Amazon S3 Metadata now provides complete visibility into all your existing objects in your Amazon Simple Storage Service (Amazon S3) buckets, expanding beyond new objects and changes. With this expanded coverage, you can analyze and query metadata for your entire S3 storage footprint.
Today, many customers rely on Amazon S3 to store unstructured data at scale. To understand what’s in a bucket, you often need to build and maintain custom systems that scan for objects, track changes, and manage metadata over time. These systems are expensive to maintain and hard to keep up to date as data grows.
Since the launch of S3 Metadata at re:Invent 2024, you’ve been able to query new and updated object metadata using metadata tables instead of relying on Amazon S3 Inventory or object-level APIs such as ListObjects
, HeadObject
, and GetObject
—which can introduce latency and impact downstream workflows.
To make it easier for you to work with this expanded metadata, S3 Metadata introduces live inventory tables that work with familiar SQL-based tools. After your existing objects are backfilled into the system, any updates like uploads or deletions typically appear within an hour in your live inventory tables.
With S3 Metadata live inventory tables, you get a fully managed Apache Iceberg table that provides a complete and current snapshot of the objects and their metadata in your bucket, including existing objects, thanks to backfill support. These tables are refreshed automatically within an hour of changes such as uploads or deletions, so you stay up to date. You can use them to identify objects with specific properties—like unencrypted data, missing tags, or particular storage classes—and to support analytics, cost optimization, auditing, and governance.
S3 Metadata journal tables, previously known as S3 Metadata tables, are automatically enabled when you configure live inventory tables, provide a near real-time view of object-level changes in your bucket—including uploads, deletions, and metadata updates. These tables are ideal for auditing activity, tracking the lifecycle of objects, and generating event-driven insights. For example, you can use them to find out which objects were deleted in the past 24 hours, identify the requester making the most PUT
operations, or monitor updates to object metadata over time.
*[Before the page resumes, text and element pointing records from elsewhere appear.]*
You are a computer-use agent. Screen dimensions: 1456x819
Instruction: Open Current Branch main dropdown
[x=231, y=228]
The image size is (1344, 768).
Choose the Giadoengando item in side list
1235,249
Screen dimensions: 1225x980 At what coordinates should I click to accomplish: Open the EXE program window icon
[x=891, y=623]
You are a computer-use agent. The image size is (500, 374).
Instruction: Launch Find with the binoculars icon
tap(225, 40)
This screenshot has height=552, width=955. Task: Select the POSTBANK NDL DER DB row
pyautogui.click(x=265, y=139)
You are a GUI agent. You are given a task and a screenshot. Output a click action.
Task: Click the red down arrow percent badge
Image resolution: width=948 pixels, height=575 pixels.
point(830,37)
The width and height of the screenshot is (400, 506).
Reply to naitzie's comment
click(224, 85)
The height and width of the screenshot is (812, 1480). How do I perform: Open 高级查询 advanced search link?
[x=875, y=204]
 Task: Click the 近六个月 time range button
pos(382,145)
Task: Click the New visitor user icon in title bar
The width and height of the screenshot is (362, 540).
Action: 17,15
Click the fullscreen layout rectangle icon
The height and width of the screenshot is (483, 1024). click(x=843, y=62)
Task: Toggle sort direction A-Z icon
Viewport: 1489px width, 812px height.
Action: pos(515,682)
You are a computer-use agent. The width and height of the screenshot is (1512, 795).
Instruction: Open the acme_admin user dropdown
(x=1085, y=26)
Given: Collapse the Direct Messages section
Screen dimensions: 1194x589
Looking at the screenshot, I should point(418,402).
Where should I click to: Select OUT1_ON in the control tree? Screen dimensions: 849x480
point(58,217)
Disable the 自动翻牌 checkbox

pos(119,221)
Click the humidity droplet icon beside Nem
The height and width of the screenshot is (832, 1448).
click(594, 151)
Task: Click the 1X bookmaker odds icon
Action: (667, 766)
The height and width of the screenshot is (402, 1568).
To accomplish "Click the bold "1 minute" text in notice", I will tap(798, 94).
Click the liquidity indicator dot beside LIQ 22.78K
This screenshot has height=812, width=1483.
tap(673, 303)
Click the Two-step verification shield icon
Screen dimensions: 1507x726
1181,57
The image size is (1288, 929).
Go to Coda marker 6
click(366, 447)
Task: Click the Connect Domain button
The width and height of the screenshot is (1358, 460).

S3 Metadata tables are created in a namespace name that is similar to your bucket name for easier discovery. The tables are stored in AWS system table buckets, grouped by account and Region. After you enable S3 Metadata for a general purpose S3 bucket, the system creates and maintains these tables for you. You don’t need to manage compaction or garbage collection processes—S3 Tables takes care of table maintenance tasks in the background.
These new tables help avoid waiting for metadata discovery before processing can begin, making them ideal for large-scale analytics and machine learning (ML) workloads. By querying metadata ahead of time, you can schedule GPU jobs more efficiently and reduce idle time in compute-intensive environments.
Let’s see how it works
To see how this works in practice, I configure S3 Metadata for a general purpose bucket using the AWS Management Console.
After choosing a general purpose bucket, I choose the Metadata tab, then I choose Create metadata configuration.
For Journal table, I can choose the Server-side encryption option and the Record expiration period. For Live Inventory table, I choose Enabled and I can select the Server-side encryption options.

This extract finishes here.